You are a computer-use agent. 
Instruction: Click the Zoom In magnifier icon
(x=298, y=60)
□ □ □ □
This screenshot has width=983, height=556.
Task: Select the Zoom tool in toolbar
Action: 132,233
□ □ □ □
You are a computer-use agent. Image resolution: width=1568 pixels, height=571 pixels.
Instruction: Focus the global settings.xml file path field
□ □ □ □
TASK DETAILS: Search the entries above for lines containing the word "agent", and copy each one.

WRITTEN RESPONSE:
You are a computer-use agent. 
You are a computer-use agent. Image resolution: width=1568 pixels, height=571 pixels.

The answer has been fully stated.